_About this task_: Copy the entries verbatim, from the line containing "Identify the location of sidebar-item: nts." through the final line of the entries, inclusive, and omit the pictures.

_Data to process_:
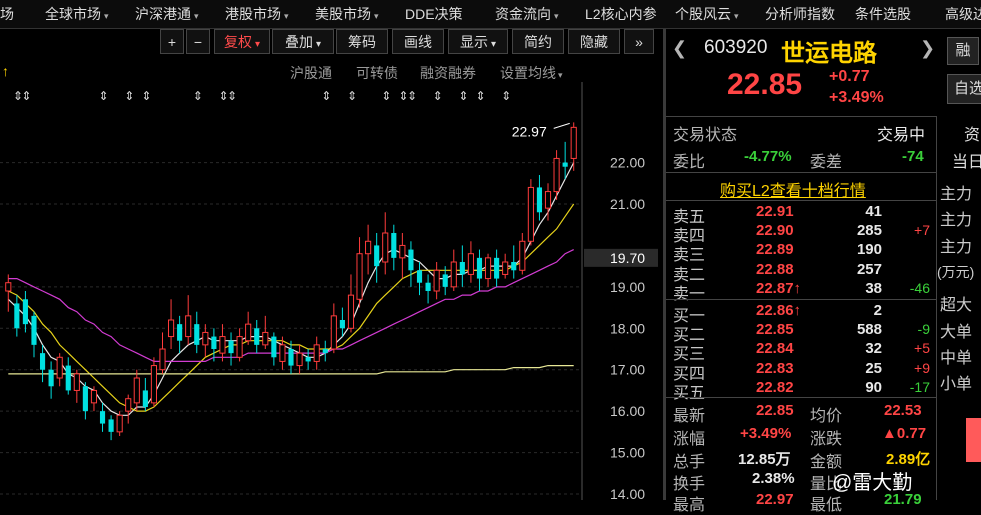 The height and width of the screenshot is (515, 981). What do you see at coordinates (775, 330) in the screenshot?
I see `order-price: 22.85` at bounding box center [775, 330].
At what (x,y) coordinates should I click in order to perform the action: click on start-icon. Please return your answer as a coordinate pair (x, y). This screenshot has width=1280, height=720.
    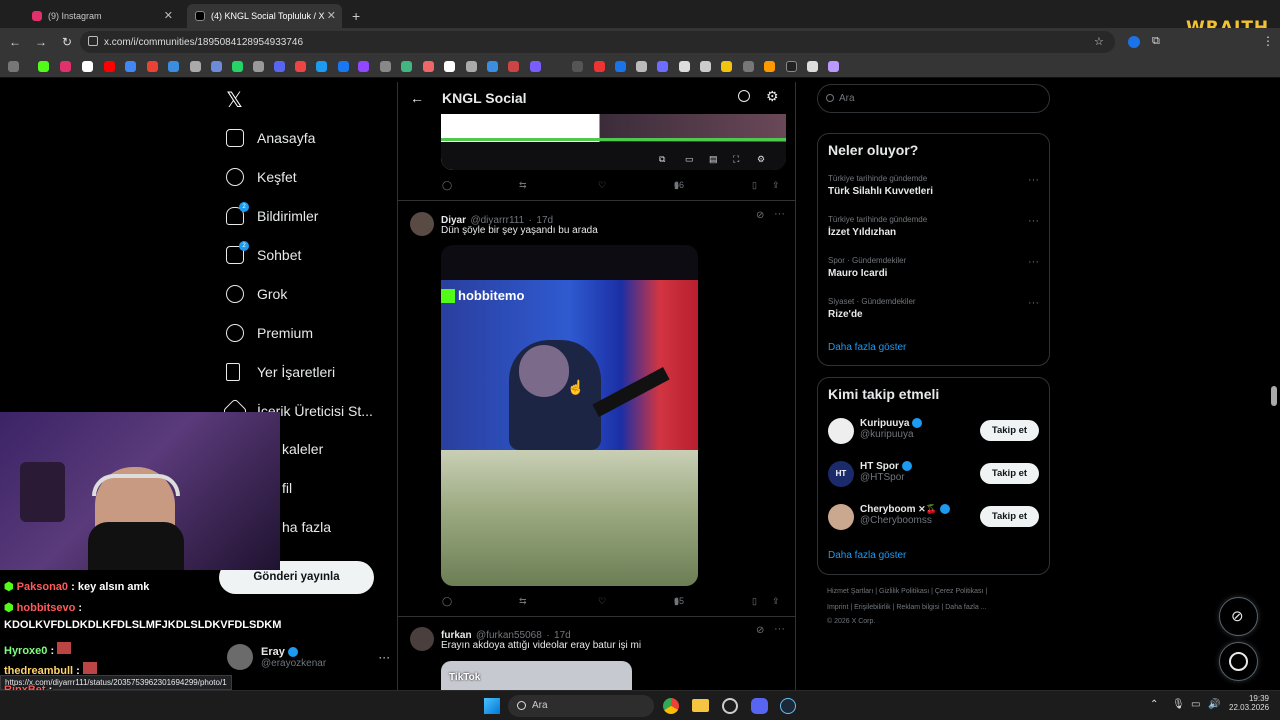
    Looking at the image, I should click on (492, 706).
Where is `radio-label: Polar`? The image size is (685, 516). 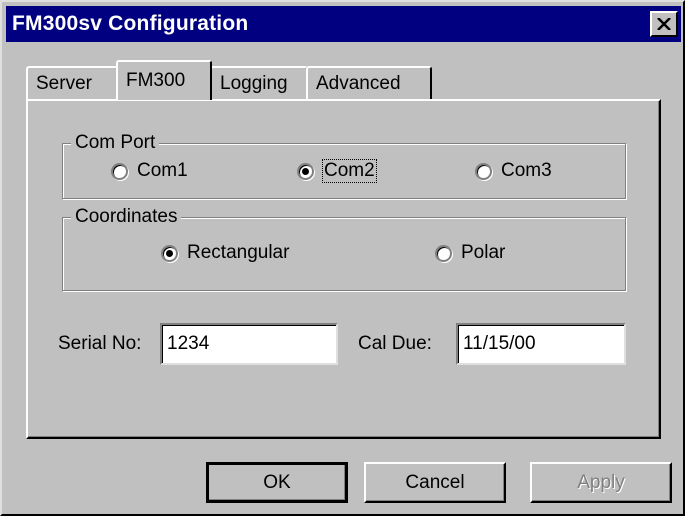 radio-label: Polar is located at coordinates (484, 252).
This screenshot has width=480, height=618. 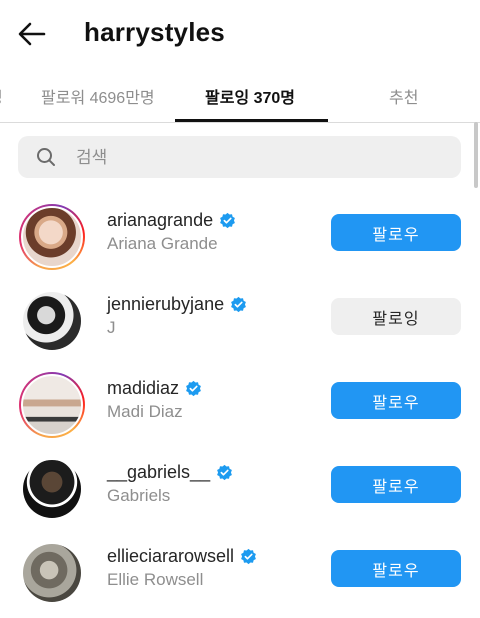 What do you see at coordinates (240, 324) in the screenshot?
I see `list-item: jennierubyjane J 팔로잉` at bounding box center [240, 324].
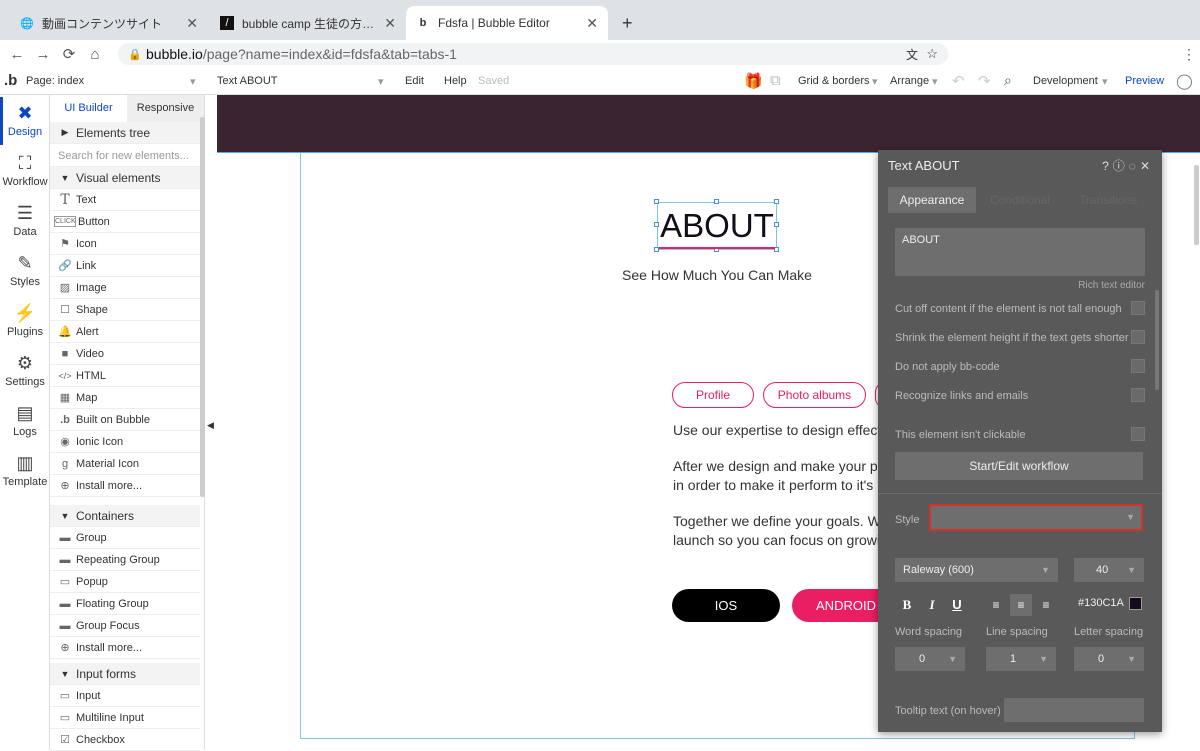 The image size is (1200, 751). What do you see at coordinates (1108, 166) in the screenshot?
I see `help-icon: ?` at bounding box center [1108, 166].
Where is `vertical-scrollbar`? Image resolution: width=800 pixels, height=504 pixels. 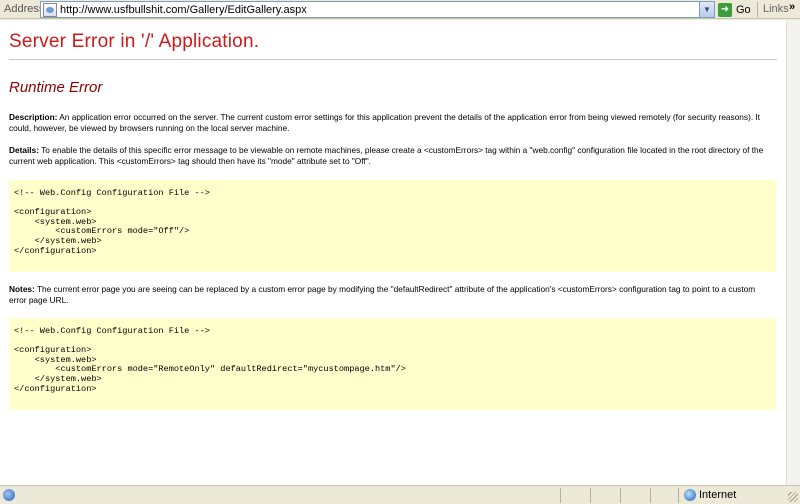 vertical-scrollbar is located at coordinates (793, 252).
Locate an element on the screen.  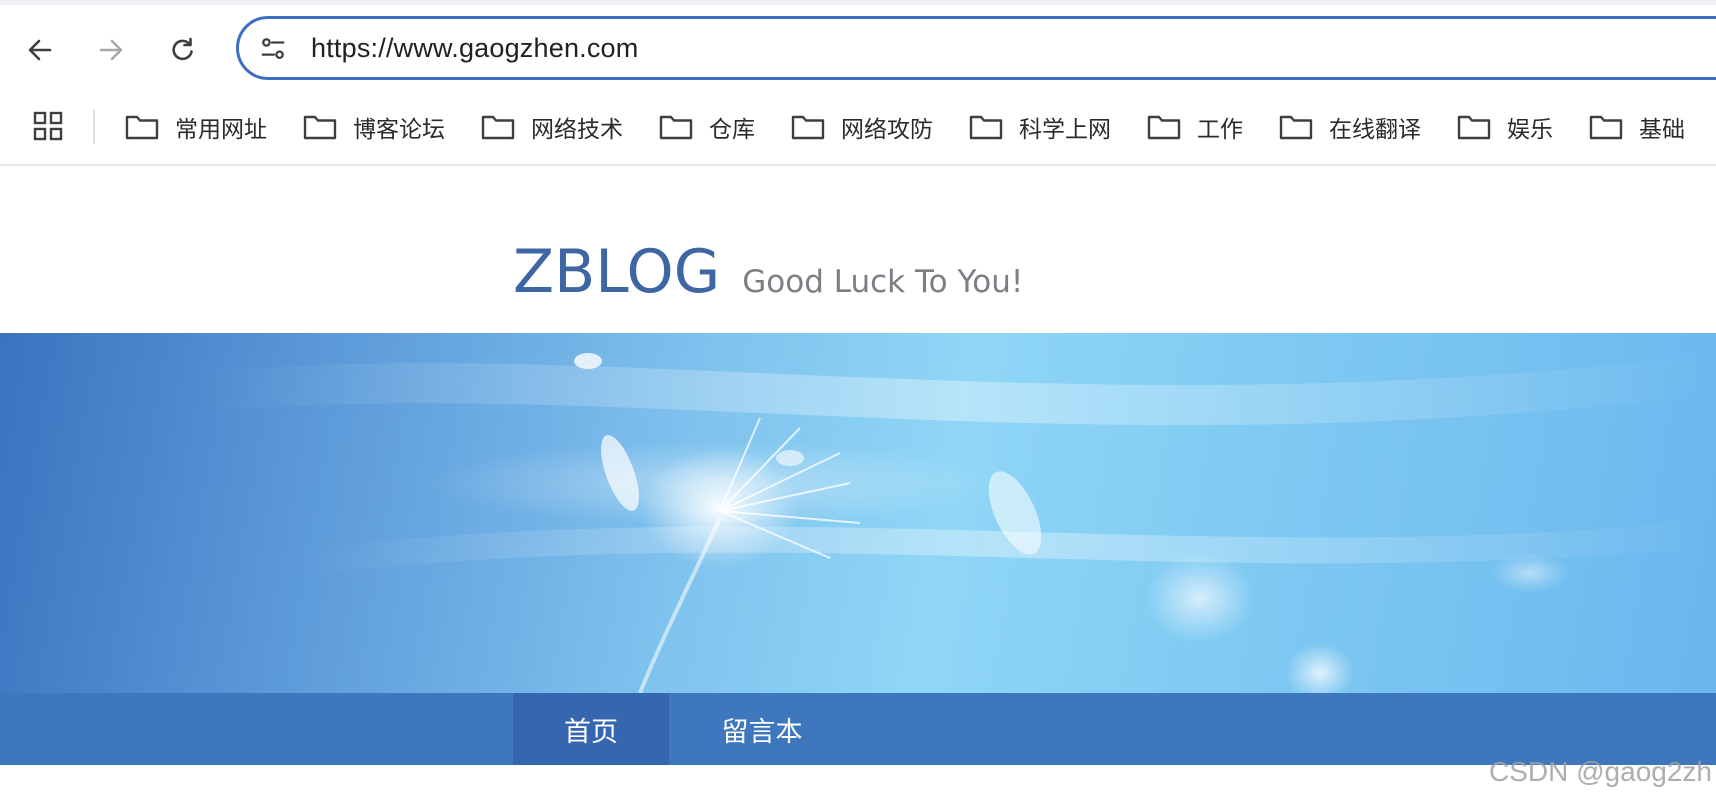
arrow-right-icon is located at coordinates (111, 50).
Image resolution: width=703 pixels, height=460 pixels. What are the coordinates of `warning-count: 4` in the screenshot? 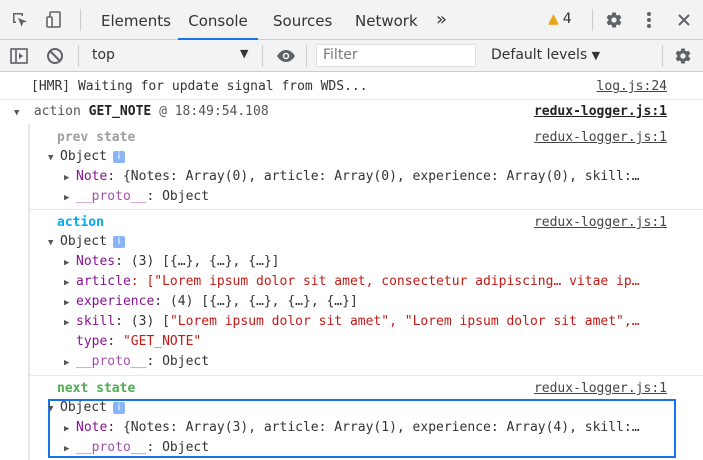 It's located at (567, 19).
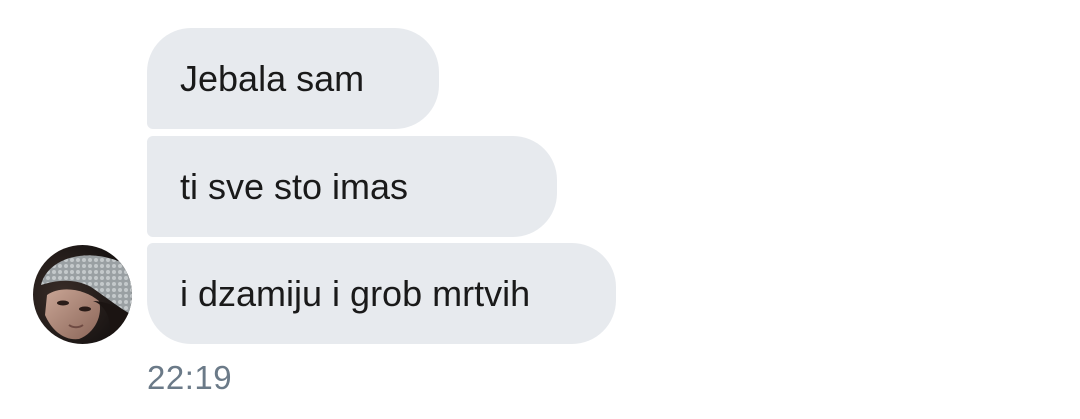 This screenshot has width=1080, height=419. What do you see at coordinates (272, 78) in the screenshot?
I see `message-text: Jebala sam` at bounding box center [272, 78].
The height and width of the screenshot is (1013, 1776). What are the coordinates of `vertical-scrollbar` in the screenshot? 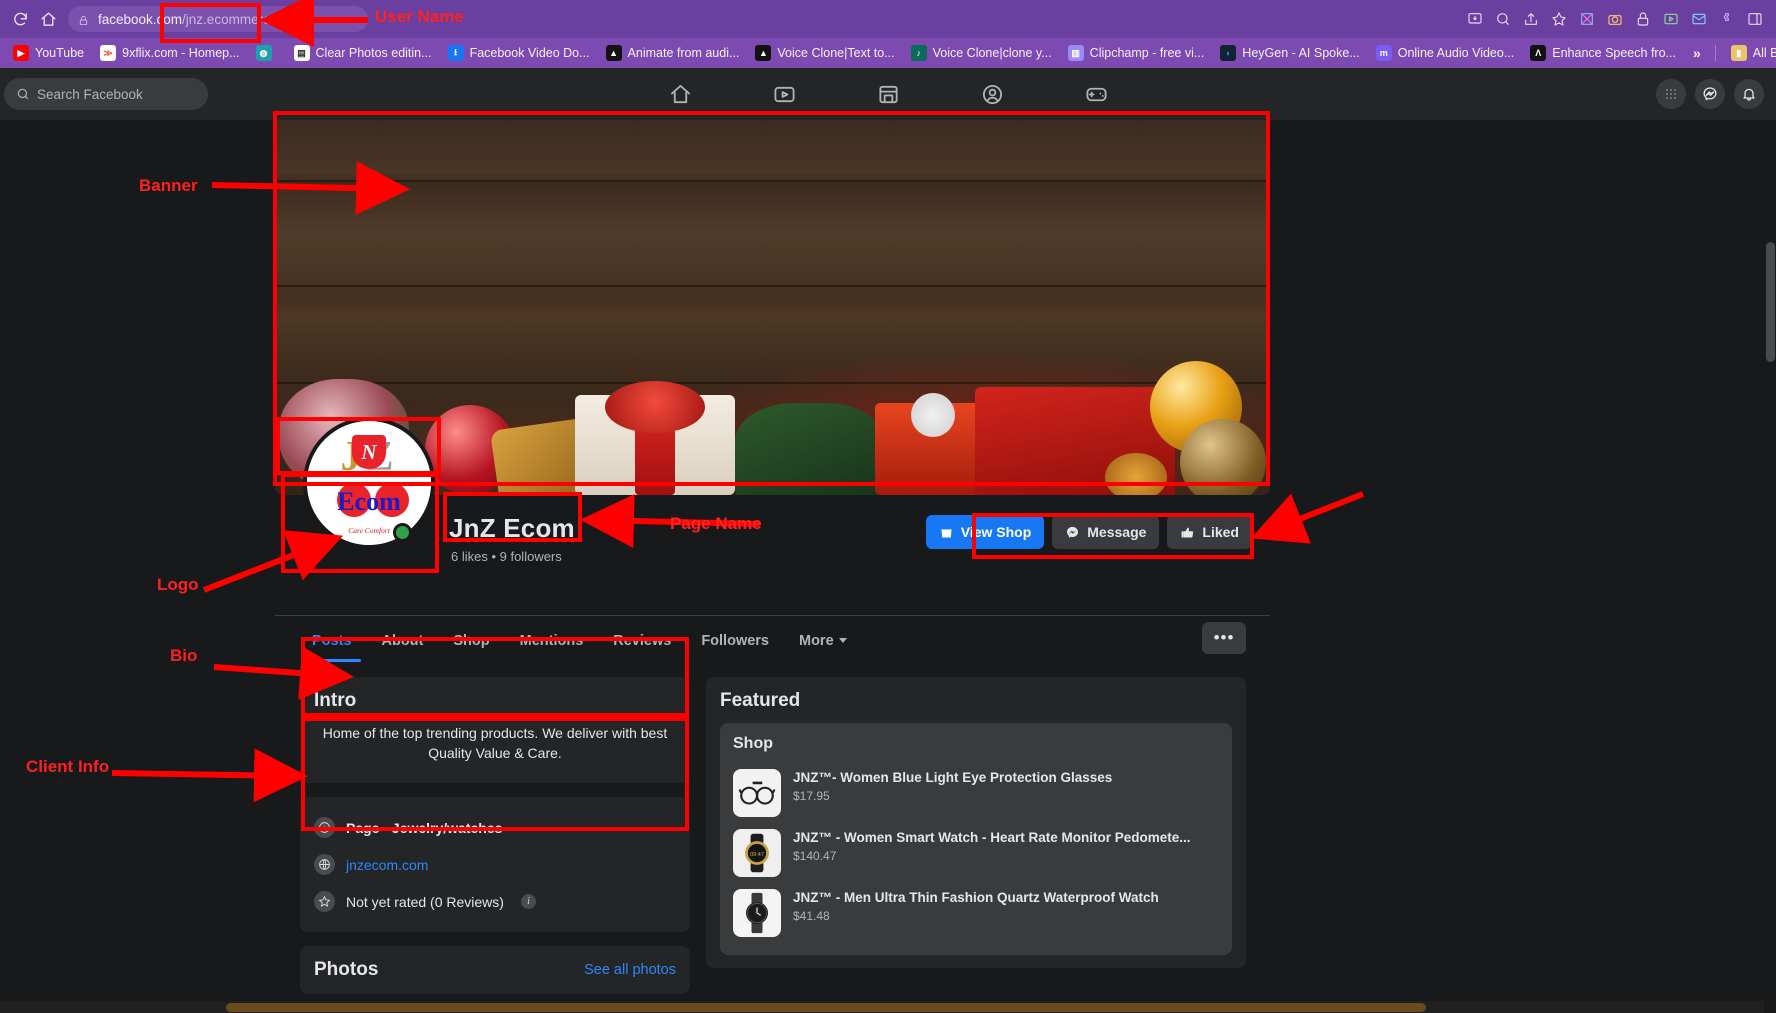 It's located at (1770, 626).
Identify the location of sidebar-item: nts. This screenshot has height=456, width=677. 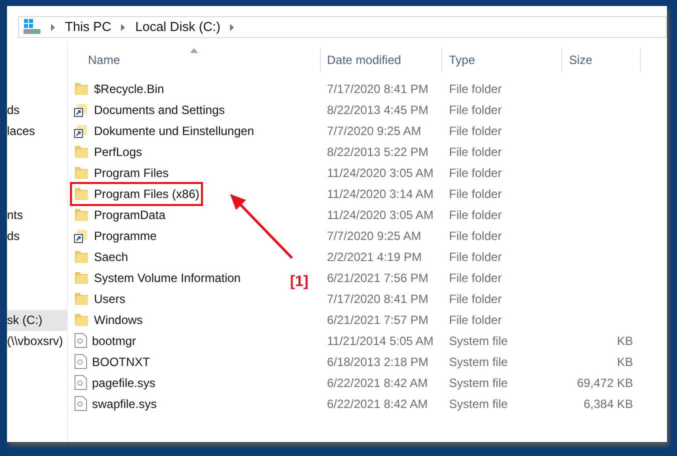
(37, 216).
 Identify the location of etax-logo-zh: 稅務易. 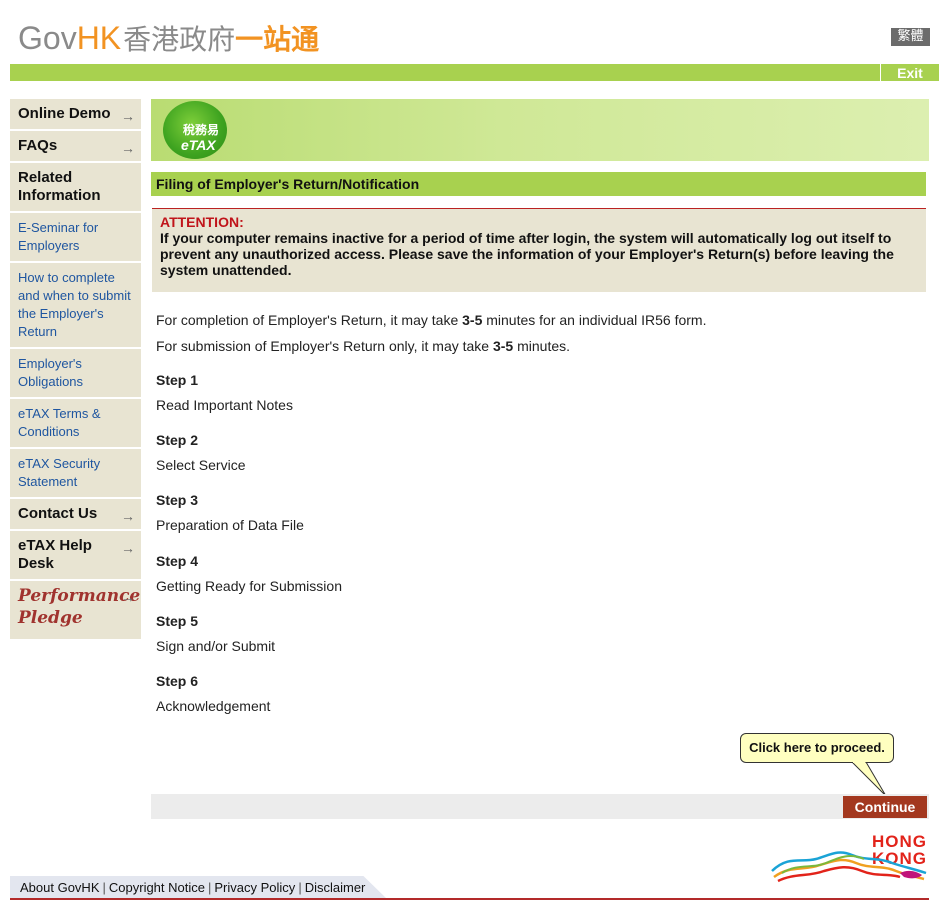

_Exercise result_:
Identify the location of sidebar-item: nts. This screenshot has height=456, width=677. 
(37, 216).
 Identify the location of etax-logo-zh: 稅務易. 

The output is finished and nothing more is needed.